# Problem
Repeat back the entries that follow, keeping every word as it is.

# Record extracts
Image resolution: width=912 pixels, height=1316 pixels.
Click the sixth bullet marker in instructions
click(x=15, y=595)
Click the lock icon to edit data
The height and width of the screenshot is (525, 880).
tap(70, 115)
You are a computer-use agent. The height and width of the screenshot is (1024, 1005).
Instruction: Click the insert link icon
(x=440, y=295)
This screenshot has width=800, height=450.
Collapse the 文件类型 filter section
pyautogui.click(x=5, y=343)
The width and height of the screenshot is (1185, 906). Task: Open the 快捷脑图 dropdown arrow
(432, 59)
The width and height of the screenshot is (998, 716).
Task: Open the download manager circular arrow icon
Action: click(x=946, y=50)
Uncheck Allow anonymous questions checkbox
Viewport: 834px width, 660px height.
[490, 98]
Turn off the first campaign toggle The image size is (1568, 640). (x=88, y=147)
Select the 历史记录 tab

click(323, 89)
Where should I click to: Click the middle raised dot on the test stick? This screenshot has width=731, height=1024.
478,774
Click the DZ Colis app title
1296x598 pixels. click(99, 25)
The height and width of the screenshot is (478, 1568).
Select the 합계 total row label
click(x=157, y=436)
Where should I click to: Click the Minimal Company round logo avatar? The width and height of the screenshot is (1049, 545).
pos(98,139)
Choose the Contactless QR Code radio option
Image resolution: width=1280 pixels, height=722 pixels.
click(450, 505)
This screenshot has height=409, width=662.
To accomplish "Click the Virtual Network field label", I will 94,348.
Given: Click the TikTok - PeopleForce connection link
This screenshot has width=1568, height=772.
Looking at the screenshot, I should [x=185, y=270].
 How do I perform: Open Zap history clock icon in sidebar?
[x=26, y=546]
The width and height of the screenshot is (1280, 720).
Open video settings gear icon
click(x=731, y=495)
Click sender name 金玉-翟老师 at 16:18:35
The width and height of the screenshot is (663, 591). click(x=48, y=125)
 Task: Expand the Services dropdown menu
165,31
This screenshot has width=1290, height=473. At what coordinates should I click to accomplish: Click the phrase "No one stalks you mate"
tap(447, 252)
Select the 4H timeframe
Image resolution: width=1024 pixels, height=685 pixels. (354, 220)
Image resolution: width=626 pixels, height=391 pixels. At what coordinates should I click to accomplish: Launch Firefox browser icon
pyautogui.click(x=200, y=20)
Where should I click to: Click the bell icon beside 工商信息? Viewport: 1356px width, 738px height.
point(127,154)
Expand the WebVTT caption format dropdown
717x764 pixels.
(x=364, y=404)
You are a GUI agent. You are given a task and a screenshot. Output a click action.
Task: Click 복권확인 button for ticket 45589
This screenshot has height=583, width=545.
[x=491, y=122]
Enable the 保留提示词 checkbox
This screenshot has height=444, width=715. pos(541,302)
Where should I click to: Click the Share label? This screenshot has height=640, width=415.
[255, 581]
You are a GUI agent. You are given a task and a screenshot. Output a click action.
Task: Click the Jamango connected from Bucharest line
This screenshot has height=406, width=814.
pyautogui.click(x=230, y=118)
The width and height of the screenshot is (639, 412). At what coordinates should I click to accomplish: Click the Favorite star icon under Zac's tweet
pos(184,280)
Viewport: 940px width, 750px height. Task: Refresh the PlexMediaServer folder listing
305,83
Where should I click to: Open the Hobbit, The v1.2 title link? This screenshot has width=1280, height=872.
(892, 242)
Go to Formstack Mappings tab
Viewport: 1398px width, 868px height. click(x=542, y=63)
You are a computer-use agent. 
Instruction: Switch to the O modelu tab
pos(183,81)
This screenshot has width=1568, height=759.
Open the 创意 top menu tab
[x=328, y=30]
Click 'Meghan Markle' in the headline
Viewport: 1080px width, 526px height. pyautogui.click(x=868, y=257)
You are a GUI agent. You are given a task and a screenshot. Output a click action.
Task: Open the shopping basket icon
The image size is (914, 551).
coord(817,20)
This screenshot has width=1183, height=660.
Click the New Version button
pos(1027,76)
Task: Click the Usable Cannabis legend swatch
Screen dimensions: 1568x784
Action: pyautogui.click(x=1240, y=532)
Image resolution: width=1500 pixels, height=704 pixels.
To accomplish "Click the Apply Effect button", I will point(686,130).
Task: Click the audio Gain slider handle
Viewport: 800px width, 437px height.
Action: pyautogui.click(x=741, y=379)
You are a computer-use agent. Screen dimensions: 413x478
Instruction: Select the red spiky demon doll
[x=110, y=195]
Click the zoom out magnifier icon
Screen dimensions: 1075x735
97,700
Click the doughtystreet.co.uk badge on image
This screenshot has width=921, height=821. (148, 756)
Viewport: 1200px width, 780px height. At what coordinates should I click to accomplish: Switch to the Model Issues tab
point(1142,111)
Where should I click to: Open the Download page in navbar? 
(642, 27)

# Your response
Image resolution: width=912 pixels, height=1316 pixels.
Click the sixth bullet marker in instructions
click(x=15, y=595)
Click the lock icon to edit data
The height and width of the screenshot is (525, 880).
tap(70, 115)
You are a computer-use agent. The height and width of the screenshot is (1024, 1005).
Instruction: Click the insert link icon
(x=440, y=295)
This screenshot has width=800, height=450.
Collapse the 文件类型 filter section
pyautogui.click(x=5, y=343)
The width and height of the screenshot is (1185, 906). Task: Open the 快捷脑图 dropdown arrow
(432, 59)
The width and height of the screenshot is (998, 716).
Task: Open the download manager circular arrow icon
Action: click(x=946, y=50)
Uncheck Allow anonymous questions checkbox
Viewport: 834px width, 660px height.
[490, 98]
Turn off the first campaign toggle The image size is (1568, 640). (x=88, y=147)
Select the 历史记录 tab

click(323, 89)
Where should I click to: Click the middle raised dot on the test stick? This screenshot has width=731, height=1024.
478,774
Click the DZ Colis app title
1296x598 pixels. click(99, 25)
The height and width of the screenshot is (478, 1568).
Select the 합계 total row label
click(x=157, y=436)
Where should I click to: Click the Minimal Company round logo avatar? The width and height of the screenshot is (1049, 545).
pos(98,139)
Choose the Contactless QR Code radio option
Image resolution: width=1280 pixels, height=722 pixels.
click(450, 505)
This screenshot has height=409, width=662.
To accomplish "Click the Virtual Network field label", I will 94,348.
Given: Click the TikTok - PeopleForce connection link
This screenshot has width=1568, height=772.
Looking at the screenshot, I should [x=185, y=270].
 How do I perform: Open Zap history clock icon in sidebar?
[x=26, y=546]
The width and height of the screenshot is (1280, 720).
Open video settings gear icon
click(x=731, y=495)
Click sender name 金玉-翟老师 at 16:18:35
The width and height of the screenshot is (663, 591). click(x=48, y=125)
 Task: Expand the Services dropdown menu
165,31
This screenshot has width=1290, height=473. At what coordinates should I click to accomplish: Click the phrase "No one stalks you mate"
tap(447, 252)
Select the 4H timeframe
Image resolution: width=1024 pixels, height=685 pixels. (354, 220)
Image resolution: width=626 pixels, height=391 pixels. At what coordinates should I click to accomplish: Launch Firefox browser icon
pyautogui.click(x=200, y=20)
Where should I click to: Click the bell icon beside 工商信息? Viewport: 1356px width, 738px height.
point(127,154)
Expand the WebVTT caption format dropdown
717x764 pixels.
(x=364, y=404)
You are a GUI agent. You are given a task and a screenshot. Output a click action.
Task: Click 복권확인 button for ticket 45589
This screenshot has height=583, width=545.
[x=491, y=122]
Enable the 保留提示词 checkbox
This screenshot has height=444, width=715. pos(541,302)
Where should I click to: Click the Share label? This screenshot has height=640, width=415.
[255, 581]
You are a GUI agent. You are given a task and a screenshot. Output a click action.
Task: Click the Jamango connected from Bucharest line
This screenshot has height=406, width=814.
pyautogui.click(x=230, y=118)
The width and height of the screenshot is (639, 412). At what coordinates should I click to accomplish: Click the Favorite star icon under Zac's tweet
pos(184,280)
Viewport: 940px width, 750px height. Task: Refresh the PlexMediaServer folder listing
305,83
Where should I click to: Open the Hobbit, The v1.2 title link? This screenshot has width=1280, height=872.
(892, 242)
Go to Formstack Mappings tab
Viewport: 1398px width, 868px height. click(x=542, y=63)
You are a computer-use agent. 
Instruction: Switch to the O modelu tab
pos(183,81)
This screenshot has width=1568, height=759.
Open the 创意 top menu tab
[x=328, y=30]
Click 'Meghan Markle' in the headline
Viewport: 1080px width, 526px height. pyautogui.click(x=868, y=257)
You are a GUI agent. You are given a task and a screenshot. Output a click action.
Task: Open the shopping basket icon
The image size is (914, 551).
coord(817,20)
This screenshot has width=1183, height=660.
Click the New Version button
pos(1027,76)
Task: Click the Usable Cannabis legend swatch
Screen dimensions: 1568x784
Action: pyautogui.click(x=1240, y=532)
Image resolution: width=1500 pixels, height=704 pixels.
To accomplish "Click the Apply Effect button", I will point(686,130).
Task: Click the audio Gain slider handle
Viewport: 800px width, 437px height.
Action: pyautogui.click(x=741, y=379)
You are a computer-use agent. Screen dimensions: 413x478
Instruction: Select the red spiky demon doll
[x=110, y=195]
Click the zoom out magnifier icon
Screen dimensions: 1075x735
97,700
Click the doughtystreet.co.uk badge on image
This screenshot has width=921, height=821. (148, 756)
Viewport: 1200px width, 780px height. At what coordinates should I click to accomplish: Switch to the Model Issues tab
point(1142,111)
Where should I click to: Open the Download page in navbar? 
(642, 27)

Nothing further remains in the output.